Pages

Thursday, October 13, 2011

Money - the bane of my existence

I used to say that all the time when I was a freelance scenic artist. You never know how much is coming in. You can't make a financial plan. Arts are always on the cusp of losing funding. One year I worked regularly. Then the state cut arts funding and my regular clients closed down. I had to scramble for work.

Too stressful.

And now I find myself in that position again. My recession-proof job is proving to be not so proof any more. I may have to break down and get a regular job. Working from home has been great. It gives me time to work in the garden and write. But those nasty bills still need to be paid. So, I need to make a plan to increase my income. Which may mean less time for writing. Bummer.

I've read all the self-help books on money. The wish-yourself-rich kind and the live-within-your-means kinds. Not much help.

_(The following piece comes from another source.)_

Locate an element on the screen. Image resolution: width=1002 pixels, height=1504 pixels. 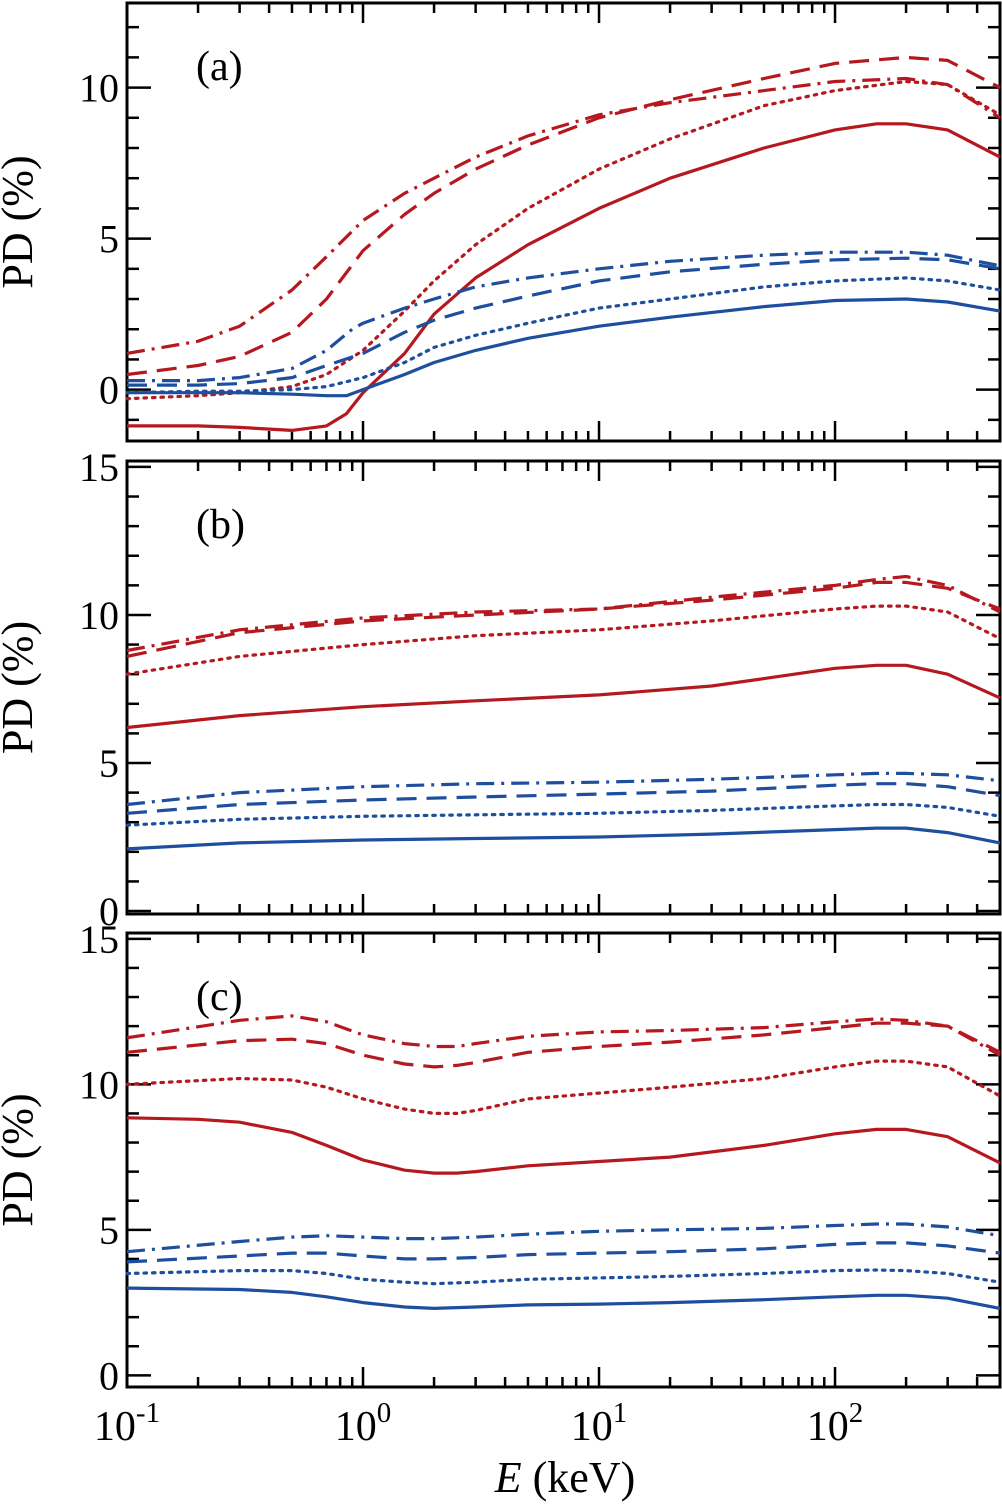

The wishing hasn't worked.

And for the other kind - I've lived as a starving artist for so long that I couldn't trim my expenses any harder. They always make me laugh when they list the incidental purchases that can eat up your discretionary income. I don't buy newspapers or magazines. I rarely eat out. I buy clothes when the old ones fall apart. I don't spend money without being aware. I count my pennies. I keep the thermostat low and turn out lights when I leave a room.

I'm just not good with earning money. When it comes down to it, I'd rather take a fun, low paying job than a high-stress, high-stakes, high-paying job. And I'm an empathetic dope when it comes to employers telling me they can't afford to pay me more.

I have to admit it. This is my fault. And this is a bad time to be in such a condition. Maybe 2012 will have to be a year of 9-5-ing it for me. It's been awhile. But it's definitely time to put some nuts away for the winter.